Sem comanda, nem comando, há duas maneiras de pagar pelo que se consome: um aquário de vidro transparente para receber dinheiro e uma máquina de cartão, operada pelo próprio público.
Quem está trabalhando no balcão, diz Lucas, faz questão de não cobrar — e de olhar para o outro lado quando alguém vai digitar os números na maquininha.
“Quanto custa o Preto Café”, diz o quadro com letras de plástico. Ali estão: Custos Fixos 17% – aluguel, internet, limpeza; Custos de Cardápio 26% – cafés, bolos, tortas; Custos Administrativos 9% – impostos, comunicação, burocracias e tretas; Remuneração 39% – Carol, Du, Fran, Lucas, Mau; Reforma e Mudança 9% – parcela 2 de 10. Total: 23 915 reais no mês de setembro.

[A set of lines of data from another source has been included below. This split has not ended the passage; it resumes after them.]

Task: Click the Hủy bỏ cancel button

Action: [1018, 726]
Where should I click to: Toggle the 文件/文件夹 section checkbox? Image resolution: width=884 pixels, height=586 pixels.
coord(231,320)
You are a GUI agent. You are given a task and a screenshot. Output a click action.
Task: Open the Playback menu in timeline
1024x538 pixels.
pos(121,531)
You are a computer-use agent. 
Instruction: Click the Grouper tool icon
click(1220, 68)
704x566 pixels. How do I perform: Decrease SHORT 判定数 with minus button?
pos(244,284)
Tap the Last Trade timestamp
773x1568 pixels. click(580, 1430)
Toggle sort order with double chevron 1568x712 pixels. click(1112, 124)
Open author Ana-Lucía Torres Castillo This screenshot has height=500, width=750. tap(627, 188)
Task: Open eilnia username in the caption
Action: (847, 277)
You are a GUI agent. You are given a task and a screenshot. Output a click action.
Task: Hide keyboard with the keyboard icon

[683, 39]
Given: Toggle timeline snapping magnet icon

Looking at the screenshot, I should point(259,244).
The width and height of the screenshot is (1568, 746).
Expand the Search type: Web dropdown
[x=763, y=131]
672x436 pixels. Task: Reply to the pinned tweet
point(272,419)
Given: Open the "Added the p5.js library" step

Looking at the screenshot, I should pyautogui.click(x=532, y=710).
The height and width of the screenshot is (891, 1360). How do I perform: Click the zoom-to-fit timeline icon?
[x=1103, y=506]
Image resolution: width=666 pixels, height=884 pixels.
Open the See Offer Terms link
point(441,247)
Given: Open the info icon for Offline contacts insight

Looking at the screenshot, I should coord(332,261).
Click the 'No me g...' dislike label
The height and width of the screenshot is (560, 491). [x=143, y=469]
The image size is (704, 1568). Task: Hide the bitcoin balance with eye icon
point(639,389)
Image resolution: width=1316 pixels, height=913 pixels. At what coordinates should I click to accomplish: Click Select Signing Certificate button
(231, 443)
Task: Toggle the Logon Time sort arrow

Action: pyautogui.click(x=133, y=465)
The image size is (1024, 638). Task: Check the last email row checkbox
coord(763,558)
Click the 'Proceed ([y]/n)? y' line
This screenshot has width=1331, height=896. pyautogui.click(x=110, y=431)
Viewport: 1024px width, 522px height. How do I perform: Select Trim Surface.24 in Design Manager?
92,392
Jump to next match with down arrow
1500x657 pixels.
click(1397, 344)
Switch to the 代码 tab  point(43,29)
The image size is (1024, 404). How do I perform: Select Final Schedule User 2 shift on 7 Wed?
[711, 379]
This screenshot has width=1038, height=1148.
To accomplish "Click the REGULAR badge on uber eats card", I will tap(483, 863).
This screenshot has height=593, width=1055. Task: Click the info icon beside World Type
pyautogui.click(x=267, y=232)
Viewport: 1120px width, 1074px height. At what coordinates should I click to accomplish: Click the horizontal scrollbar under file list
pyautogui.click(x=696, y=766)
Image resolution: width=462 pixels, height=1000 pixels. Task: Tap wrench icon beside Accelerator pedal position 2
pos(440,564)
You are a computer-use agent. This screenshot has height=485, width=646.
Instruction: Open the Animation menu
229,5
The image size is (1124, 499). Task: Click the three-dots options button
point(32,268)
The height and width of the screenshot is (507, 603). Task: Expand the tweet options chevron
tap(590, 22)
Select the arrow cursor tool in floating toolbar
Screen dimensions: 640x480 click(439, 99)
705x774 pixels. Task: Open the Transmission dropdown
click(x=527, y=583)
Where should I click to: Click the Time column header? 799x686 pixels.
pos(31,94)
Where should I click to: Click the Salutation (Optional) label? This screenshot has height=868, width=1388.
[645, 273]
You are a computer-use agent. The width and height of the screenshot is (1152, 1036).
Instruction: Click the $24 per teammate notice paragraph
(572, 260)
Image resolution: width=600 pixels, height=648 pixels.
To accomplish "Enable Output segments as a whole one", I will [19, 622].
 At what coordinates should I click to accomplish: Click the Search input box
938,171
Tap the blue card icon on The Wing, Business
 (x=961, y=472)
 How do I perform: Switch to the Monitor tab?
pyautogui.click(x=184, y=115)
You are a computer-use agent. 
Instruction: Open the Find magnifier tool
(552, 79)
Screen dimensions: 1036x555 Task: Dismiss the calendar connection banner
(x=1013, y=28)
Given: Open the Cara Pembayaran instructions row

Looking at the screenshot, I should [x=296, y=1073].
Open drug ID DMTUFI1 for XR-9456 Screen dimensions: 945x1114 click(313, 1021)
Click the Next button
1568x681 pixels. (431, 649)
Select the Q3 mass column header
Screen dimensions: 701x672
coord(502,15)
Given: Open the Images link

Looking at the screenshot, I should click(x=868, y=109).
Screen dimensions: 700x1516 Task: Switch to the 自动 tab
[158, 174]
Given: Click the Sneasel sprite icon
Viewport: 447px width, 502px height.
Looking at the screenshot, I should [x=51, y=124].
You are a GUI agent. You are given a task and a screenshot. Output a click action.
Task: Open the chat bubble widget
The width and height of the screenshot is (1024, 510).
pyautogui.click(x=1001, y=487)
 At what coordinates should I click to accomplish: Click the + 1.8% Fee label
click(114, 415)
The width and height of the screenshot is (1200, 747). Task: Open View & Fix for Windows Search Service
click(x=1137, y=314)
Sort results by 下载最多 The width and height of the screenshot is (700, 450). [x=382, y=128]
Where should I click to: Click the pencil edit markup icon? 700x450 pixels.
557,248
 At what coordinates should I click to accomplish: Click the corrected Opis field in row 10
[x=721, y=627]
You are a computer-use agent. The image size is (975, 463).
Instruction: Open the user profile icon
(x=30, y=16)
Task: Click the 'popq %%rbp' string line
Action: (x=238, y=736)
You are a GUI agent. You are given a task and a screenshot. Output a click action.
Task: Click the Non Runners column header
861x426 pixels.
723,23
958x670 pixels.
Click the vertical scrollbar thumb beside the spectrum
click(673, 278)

O público, quando entende o modelo, muitas vezes expressa um medo comum: mas e daí, vão sair sem pagar? O dia a dia provou que isso é absolutamente infundado. Lucas afirma que um total de zero seres humanos foram pegos saindo sem pagar em quase dois anos de Preto Café, deixando em xeque o que diz o senso comum sobre a honestidade do brasileiro.
No entanto, ao longo do primeiro semestre de operação uma questão ficou clara: o ponto da Vila Madalena não era bom. No meio de um quarteirão residencial, o café conseguia pouco público espontâneo. E, assim, a proposta política alcançou seu limite. Servir café a preço livre para os mesmos amigos de sempre, na Vila Madalena, era algo como assar brownies para convertidos.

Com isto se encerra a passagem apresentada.